::: DATA SHOWN :::
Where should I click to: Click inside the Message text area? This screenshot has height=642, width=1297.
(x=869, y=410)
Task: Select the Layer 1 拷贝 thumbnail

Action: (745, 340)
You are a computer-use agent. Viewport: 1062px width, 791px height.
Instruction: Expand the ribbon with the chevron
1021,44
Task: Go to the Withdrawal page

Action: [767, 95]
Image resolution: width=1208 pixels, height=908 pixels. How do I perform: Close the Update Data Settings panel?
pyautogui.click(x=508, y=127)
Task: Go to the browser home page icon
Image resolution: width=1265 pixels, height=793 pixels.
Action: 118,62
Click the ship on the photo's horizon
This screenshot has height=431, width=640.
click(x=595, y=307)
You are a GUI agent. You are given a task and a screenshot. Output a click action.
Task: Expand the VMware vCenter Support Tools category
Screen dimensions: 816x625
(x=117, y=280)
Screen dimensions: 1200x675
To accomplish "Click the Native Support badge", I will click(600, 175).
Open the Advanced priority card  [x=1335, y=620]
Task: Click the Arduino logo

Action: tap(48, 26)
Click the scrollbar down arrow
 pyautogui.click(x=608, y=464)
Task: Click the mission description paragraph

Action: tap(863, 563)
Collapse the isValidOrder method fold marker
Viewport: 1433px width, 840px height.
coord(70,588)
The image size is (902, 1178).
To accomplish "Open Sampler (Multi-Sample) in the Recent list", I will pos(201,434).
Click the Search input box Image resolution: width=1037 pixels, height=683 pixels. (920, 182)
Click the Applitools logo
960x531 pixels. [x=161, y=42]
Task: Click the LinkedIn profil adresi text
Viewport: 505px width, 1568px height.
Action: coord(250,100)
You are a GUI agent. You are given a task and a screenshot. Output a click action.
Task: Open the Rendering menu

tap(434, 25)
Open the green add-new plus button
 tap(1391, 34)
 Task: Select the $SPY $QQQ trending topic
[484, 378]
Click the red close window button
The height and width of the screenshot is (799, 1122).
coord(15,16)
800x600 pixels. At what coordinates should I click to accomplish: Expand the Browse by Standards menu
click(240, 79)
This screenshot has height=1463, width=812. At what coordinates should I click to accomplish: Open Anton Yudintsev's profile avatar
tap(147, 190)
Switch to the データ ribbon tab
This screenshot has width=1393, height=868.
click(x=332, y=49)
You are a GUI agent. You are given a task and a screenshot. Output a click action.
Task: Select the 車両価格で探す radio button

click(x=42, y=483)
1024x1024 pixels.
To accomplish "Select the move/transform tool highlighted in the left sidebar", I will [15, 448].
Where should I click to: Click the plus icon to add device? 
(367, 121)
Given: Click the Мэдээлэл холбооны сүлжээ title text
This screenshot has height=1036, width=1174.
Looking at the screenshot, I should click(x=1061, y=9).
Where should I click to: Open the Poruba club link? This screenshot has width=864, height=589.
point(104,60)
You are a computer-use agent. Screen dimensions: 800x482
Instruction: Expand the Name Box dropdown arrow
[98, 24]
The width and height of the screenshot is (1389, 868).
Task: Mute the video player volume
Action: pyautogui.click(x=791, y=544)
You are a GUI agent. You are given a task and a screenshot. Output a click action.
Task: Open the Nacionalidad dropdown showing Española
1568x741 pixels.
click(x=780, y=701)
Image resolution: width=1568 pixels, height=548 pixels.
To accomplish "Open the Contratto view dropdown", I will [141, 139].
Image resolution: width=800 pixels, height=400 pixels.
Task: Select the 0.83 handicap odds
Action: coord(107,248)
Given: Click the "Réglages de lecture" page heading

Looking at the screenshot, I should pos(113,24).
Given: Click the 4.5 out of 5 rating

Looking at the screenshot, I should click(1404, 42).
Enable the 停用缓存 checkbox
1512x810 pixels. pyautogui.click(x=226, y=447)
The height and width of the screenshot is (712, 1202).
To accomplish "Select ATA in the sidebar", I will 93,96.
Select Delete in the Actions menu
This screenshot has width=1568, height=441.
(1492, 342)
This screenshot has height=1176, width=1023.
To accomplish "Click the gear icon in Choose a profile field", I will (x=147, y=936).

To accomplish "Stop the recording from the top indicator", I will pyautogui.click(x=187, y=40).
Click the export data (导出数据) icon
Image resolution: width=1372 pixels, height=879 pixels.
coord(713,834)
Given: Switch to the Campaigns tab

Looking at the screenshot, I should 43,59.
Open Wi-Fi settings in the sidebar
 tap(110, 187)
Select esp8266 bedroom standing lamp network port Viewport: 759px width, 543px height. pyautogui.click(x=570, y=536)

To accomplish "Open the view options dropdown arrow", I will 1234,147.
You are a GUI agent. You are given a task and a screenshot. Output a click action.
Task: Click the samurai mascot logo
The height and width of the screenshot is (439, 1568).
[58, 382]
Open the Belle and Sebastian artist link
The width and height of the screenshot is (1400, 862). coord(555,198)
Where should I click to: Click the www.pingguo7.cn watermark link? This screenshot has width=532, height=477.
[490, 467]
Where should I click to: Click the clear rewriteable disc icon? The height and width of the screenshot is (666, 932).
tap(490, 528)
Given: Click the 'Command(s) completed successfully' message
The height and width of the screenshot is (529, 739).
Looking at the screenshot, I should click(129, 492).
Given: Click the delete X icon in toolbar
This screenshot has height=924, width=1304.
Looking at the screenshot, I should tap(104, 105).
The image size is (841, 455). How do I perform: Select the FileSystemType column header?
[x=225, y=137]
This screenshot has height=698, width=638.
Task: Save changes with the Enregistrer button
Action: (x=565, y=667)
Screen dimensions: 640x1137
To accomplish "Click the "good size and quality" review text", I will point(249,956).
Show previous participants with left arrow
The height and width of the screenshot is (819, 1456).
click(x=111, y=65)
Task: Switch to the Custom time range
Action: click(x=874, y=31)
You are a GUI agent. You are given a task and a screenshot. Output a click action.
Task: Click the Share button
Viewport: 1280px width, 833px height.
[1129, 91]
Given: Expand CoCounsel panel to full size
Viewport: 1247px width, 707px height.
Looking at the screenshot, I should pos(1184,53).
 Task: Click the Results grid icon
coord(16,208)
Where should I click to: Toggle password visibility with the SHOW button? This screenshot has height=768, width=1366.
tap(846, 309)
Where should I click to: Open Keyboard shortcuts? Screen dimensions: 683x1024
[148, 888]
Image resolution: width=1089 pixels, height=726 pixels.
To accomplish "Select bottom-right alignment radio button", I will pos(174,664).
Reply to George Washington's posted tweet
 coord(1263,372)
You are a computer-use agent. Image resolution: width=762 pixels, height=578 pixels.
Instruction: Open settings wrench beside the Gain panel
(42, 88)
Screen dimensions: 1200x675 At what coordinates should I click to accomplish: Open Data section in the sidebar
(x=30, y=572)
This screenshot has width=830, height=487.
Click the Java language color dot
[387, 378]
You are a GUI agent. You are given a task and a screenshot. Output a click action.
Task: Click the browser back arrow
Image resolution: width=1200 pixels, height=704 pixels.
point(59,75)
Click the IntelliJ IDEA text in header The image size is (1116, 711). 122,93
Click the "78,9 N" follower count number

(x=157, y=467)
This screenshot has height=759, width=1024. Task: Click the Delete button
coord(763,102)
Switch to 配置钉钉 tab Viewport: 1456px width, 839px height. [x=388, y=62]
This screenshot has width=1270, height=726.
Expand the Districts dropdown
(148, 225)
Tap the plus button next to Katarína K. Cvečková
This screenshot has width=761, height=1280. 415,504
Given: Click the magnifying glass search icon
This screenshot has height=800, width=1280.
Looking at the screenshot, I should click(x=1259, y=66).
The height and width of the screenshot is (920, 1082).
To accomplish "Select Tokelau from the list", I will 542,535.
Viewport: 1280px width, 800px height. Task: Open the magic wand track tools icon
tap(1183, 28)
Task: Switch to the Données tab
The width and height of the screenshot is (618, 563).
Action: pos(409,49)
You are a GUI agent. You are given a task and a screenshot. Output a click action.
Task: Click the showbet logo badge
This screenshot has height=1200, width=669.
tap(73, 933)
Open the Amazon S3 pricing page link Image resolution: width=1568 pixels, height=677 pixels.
:::
### TASK BRIEF
Please give again, unchanged, the lines of the material beginning with the line containing "This screenshot has height=1463, width=812." and continuing through the line containing "1512x810 pixels. pyautogui.click(x=226, y=447)".

### SOLUTION TO THE EXERCISE
This screenshot has height=1463, width=812. At what coordinates should I click to accomplish: Open Anton Yudintsev's profile avatar
tap(147, 190)
Switch to the データ ribbon tab
This screenshot has width=1393, height=868.
click(x=332, y=49)
You are a GUI agent. You are given a task and a screenshot. Output a click action.
Task: Select the 車両価格で探す radio button

click(x=42, y=483)
1024x1024 pixels.
To accomplish "Select the move/transform tool highlighted in the left sidebar", I will [15, 448].
Where should I click to: Click the plus icon to add device? 
(367, 121)
Given: Click the Мэдээлэл холбооны сүлжээ title text
This screenshot has height=1036, width=1174.
Looking at the screenshot, I should click(x=1061, y=9).
Where should I click to: Open the Poruba club link? This screenshot has width=864, height=589.
point(104,60)
You are a computer-use agent. Screen dimensions: 800x482
Instruction: Expand the Name Box dropdown arrow
[98, 24]
The width and height of the screenshot is (1389, 868).
Task: Mute the video player volume
Action: pyautogui.click(x=791, y=544)
You are a GUI agent. You are given a task and a screenshot. Output a click action.
Task: Open the Nacionalidad dropdown showing Española
1568x741 pixels.
click(x=780, y=701)
Image resolution: width=1568 pixels, height=548 pixels.
To accomplish "Open the Contratto view dropdown", I will [141, 139].
Image resolution: width=800 pixels, height=400 pixels.
Task: Select the 0.83 handicap odds
Action: coord(107,248)
Given: Click the "Réglages de lecture" page heading

Looking at the screenshot, I should pos(113,24).
Given: Click the 4.5 out of 5 rating

Looking at the screenshot, I should click(1404, 42).
Enable the 停用缓存 checkbox
1512x810 pixels. pyautogui.click(x=226, y=447)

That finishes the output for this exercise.